(Saved data entries)
*** Begin section ***
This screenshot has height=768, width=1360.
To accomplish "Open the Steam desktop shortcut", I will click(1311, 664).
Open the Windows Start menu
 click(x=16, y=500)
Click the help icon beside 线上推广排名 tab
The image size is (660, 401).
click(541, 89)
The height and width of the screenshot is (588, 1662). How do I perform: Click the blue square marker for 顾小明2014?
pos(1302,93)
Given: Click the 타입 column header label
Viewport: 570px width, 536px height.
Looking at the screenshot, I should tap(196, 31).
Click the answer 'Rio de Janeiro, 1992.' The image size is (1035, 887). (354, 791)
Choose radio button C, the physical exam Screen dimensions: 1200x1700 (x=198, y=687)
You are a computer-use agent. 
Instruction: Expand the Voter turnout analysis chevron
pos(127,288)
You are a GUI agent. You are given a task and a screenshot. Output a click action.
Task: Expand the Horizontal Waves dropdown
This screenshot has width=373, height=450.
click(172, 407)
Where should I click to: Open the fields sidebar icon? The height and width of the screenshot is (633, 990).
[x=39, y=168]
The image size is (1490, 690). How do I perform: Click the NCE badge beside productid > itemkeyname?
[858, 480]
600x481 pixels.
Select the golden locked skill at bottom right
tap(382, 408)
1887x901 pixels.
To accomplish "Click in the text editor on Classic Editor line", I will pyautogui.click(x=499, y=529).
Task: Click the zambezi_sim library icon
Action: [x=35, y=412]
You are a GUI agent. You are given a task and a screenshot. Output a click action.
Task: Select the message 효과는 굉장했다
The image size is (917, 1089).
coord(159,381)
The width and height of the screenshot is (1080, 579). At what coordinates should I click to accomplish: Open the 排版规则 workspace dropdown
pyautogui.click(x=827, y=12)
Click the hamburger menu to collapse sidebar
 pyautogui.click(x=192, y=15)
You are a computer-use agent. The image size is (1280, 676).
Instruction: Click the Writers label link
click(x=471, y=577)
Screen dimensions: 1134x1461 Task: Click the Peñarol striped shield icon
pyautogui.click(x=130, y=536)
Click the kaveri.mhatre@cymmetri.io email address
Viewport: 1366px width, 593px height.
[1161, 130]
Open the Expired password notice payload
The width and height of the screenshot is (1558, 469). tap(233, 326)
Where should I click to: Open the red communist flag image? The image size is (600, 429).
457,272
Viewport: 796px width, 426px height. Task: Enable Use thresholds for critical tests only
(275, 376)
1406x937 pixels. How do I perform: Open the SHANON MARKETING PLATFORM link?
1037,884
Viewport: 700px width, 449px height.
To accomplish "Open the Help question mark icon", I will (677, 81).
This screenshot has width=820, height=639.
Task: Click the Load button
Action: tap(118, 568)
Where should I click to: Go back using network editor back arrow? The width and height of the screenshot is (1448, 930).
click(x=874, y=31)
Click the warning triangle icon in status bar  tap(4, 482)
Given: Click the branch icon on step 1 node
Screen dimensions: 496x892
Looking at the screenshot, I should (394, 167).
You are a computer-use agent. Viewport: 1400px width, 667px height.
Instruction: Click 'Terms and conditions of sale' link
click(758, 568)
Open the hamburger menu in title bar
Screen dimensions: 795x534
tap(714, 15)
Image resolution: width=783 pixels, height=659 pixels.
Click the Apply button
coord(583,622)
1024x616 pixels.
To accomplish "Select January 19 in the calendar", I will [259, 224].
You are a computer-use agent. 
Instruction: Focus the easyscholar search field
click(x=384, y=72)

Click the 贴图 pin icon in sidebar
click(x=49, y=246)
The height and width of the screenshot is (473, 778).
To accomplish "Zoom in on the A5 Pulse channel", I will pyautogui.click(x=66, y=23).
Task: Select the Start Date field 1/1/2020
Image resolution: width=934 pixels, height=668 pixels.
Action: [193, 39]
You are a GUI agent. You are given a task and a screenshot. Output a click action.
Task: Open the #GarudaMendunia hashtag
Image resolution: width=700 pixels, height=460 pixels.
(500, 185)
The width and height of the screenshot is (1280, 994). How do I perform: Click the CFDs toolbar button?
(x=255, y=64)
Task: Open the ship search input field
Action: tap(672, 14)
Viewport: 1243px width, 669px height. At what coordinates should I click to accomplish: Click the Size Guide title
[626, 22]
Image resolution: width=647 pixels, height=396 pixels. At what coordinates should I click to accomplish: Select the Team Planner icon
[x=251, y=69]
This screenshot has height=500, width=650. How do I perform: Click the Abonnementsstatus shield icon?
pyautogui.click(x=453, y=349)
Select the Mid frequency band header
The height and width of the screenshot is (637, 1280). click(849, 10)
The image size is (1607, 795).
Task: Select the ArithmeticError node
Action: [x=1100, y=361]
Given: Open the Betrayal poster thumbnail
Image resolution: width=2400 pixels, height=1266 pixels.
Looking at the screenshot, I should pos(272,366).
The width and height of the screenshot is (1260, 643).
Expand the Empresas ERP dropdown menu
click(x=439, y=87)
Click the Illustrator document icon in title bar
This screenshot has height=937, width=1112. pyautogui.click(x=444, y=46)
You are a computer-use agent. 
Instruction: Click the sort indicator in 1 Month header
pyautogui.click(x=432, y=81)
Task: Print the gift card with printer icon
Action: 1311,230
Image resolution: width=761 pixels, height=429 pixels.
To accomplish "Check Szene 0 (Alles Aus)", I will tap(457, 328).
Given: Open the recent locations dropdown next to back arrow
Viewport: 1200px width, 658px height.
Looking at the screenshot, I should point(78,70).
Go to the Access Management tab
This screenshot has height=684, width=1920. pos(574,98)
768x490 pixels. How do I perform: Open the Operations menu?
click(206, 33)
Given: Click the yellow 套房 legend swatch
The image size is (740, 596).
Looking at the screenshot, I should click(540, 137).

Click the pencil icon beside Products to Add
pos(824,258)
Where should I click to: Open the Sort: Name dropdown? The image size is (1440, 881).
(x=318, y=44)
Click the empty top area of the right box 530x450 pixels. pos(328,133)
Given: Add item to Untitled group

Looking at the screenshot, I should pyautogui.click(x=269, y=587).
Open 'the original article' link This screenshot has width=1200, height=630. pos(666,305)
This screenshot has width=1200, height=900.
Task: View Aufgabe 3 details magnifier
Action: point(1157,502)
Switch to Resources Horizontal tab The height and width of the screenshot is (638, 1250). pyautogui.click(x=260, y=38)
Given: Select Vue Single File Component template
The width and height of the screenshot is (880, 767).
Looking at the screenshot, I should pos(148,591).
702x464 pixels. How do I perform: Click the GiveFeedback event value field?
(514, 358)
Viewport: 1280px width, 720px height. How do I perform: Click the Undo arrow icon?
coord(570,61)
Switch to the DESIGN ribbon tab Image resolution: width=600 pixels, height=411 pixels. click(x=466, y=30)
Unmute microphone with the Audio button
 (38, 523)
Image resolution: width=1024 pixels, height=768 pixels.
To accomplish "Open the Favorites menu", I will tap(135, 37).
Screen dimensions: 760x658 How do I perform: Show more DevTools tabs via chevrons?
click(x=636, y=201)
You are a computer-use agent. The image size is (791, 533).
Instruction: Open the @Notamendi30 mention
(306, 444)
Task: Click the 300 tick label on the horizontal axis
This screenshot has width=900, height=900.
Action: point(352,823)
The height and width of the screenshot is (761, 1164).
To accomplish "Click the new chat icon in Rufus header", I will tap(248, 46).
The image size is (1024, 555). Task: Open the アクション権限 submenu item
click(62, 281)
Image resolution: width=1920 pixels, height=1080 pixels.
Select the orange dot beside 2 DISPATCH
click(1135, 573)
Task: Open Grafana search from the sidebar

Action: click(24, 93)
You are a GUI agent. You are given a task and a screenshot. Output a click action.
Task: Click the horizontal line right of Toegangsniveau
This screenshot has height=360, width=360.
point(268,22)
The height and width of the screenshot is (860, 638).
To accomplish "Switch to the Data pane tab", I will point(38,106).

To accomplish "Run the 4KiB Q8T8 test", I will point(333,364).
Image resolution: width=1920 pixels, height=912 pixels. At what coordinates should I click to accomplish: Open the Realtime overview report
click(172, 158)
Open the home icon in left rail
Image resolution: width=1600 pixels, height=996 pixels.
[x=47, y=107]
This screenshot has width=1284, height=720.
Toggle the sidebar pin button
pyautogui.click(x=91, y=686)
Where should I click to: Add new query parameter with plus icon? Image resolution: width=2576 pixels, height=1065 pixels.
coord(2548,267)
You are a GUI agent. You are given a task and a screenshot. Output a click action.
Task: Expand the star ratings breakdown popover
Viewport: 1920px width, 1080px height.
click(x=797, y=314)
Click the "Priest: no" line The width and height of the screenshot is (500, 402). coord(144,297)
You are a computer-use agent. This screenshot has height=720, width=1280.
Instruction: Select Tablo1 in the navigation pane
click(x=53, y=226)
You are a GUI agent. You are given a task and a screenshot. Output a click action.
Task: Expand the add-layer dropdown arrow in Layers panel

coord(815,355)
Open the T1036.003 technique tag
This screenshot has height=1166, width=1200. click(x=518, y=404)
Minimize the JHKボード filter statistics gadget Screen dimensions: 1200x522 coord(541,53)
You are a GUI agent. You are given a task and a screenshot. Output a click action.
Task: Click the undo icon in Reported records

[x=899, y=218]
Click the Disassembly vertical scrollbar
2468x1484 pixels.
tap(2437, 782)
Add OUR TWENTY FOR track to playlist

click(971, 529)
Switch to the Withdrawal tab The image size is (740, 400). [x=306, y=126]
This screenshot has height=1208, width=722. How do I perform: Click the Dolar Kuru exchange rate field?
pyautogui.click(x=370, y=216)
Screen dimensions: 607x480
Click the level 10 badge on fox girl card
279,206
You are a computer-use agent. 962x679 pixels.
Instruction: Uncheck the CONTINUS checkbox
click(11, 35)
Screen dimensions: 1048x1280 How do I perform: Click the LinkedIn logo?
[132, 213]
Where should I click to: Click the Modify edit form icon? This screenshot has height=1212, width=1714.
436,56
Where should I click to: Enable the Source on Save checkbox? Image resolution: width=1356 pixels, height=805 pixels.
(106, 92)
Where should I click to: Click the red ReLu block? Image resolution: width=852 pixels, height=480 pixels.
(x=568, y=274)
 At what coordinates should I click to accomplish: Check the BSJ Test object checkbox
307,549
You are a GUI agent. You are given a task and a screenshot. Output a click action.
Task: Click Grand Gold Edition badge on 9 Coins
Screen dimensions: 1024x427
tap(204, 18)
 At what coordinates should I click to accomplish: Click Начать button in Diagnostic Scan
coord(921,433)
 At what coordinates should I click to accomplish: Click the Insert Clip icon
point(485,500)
*** End section ***
• Your task:
Filter the entries down to the lines with the word "Switch" in them, and copy those lines.

• Problem solution:
Switch to Resources Horizontal tab The height and width of the screenshot is (638, 1250). pyautogui.click(x=260, y=38)
Switch to the DESIGN ribbon tab Image resolution: width=600 pixels, height=411 pixels. click(x=466, y=30)
To accomplish "Switch to the Data pane tab", I will point(38,106).
Switch to the Withdrawal tab The image size is (740, 400). [x=306, y=126]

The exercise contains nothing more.